On the Perez case and the tax treatment of gamete transfers, Kim Krawiec asks (here, in Taxing Eggs: What Have We Learned?) an important question about the characterization of the taxpayer's activities. Is the taxpayer providing a service or is she selling property? I had reasoned (here) that because the taxpayer receives a base amount for taking medications and preparing for egg retrieval and then a supplemental amount for the actual egg retrieval, it must be that the supplemental amount is payment for the egg itself. Professor Krawiec suggests that the payment might be characterized instead as for a "final service" of egg retrieval. Professor Christine Hurt notes helpfully in the comments (here) that, in the products liability context, the distinction between "property" versus "service" is not always obvious.
At the initial level, whether the taxpayer is providing a service or selling property is irrelevant to the question of whether she recognizes income. But for determining the rate of taxation, the distinction is important. Income from services will be taxed at ordinary rates. Income from the sale of property might be eligible for taxation at lower capital gains rates. Furthermore, in the case of a truly donative transfer (which the Perez transfer was not; Ms. Perez was compensated), a transfer of property to a charity might give rise to an income tax charitable deduction. The transfer is services is never deductible.

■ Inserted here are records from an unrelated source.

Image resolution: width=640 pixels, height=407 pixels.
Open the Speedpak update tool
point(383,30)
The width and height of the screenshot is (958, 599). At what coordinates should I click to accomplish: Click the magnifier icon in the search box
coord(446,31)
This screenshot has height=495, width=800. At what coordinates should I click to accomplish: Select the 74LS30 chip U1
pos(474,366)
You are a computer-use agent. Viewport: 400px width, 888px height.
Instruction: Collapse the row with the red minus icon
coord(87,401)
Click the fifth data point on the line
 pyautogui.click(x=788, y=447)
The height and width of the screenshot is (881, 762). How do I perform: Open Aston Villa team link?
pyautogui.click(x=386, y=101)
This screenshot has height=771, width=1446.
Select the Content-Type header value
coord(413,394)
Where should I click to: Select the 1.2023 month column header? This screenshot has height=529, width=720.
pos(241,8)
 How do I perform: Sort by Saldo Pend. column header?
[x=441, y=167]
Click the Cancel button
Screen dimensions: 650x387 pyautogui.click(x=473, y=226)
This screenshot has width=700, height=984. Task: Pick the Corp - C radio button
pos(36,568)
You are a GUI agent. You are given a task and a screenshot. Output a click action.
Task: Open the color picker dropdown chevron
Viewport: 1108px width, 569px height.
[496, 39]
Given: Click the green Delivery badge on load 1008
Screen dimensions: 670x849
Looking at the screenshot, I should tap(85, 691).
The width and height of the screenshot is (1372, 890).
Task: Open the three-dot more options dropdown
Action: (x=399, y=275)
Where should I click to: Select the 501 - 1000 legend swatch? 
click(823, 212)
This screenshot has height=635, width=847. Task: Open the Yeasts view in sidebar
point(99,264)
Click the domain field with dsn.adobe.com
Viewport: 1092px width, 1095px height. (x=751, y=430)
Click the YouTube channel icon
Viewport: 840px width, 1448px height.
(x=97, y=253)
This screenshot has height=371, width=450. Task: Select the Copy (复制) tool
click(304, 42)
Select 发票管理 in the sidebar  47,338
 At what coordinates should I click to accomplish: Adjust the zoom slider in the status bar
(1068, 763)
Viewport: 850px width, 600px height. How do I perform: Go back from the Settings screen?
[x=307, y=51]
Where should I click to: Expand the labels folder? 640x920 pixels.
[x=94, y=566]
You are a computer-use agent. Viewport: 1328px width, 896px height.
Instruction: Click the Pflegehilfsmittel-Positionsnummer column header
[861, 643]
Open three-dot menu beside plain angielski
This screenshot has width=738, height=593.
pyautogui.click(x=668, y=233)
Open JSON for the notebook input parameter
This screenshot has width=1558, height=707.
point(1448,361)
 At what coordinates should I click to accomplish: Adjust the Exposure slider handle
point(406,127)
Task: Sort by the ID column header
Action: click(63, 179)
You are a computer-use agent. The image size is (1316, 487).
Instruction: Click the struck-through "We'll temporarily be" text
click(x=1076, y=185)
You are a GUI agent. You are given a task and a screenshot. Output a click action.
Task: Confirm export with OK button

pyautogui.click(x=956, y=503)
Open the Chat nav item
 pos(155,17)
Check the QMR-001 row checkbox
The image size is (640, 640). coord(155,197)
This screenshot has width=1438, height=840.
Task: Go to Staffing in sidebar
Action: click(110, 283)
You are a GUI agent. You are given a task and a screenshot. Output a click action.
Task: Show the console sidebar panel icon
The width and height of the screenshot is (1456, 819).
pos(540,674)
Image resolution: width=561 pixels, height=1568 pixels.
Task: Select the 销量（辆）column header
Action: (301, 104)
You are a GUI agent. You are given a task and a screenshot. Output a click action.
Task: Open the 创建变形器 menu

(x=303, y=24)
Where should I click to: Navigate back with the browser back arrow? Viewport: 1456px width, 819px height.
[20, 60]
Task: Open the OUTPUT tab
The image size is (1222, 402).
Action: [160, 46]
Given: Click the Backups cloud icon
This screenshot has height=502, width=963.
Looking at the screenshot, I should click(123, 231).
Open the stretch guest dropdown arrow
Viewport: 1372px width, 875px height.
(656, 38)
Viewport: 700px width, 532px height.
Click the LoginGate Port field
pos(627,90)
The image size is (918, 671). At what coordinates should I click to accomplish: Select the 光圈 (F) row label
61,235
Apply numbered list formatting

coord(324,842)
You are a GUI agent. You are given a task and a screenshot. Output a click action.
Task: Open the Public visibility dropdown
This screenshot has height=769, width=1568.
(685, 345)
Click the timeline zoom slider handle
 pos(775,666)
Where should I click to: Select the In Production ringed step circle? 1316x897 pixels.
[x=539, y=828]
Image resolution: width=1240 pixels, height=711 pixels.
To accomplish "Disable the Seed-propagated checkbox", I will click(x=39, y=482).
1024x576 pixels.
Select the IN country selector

So what have the IRS and courts said about similar transactions in the past? In 1942, the IRS was asked whether a blood donation could qualify for the income tax charitable deduction. After significant internal disagreement, the IRS denied the deduction in GCM 23310, A-37321 (July 6, 1942). The IRS affirmed the characterization of blood as a service in Rev. Rul. 162, 1953-2 C.B. 127. But in 1975, an IRS General Counsel Memorandum characterized human breast milk as property for purposes of the income tax charitable contribution deduction. The Fifth Circuit has ruled that income from a taxpayer's sale of blood is taxable, without reaching the question of whether provision of blood is a service or property. The Tax Court has ruled that a taxpayer who sells her blood plasma is selling a product, not performing a service. The Eleventh Circuit has declined to rule on whether blood donation constitutes a service or a property transaction. As recently as 1988, the IRS declined to say in Priv. Ltr. Rul. 88-14-010 whether amounts received for the sale of blood was income from services or property. The Perez case presents an opportunity to resolve the question in a way that provides clear guidance for taxpayers and tax officials.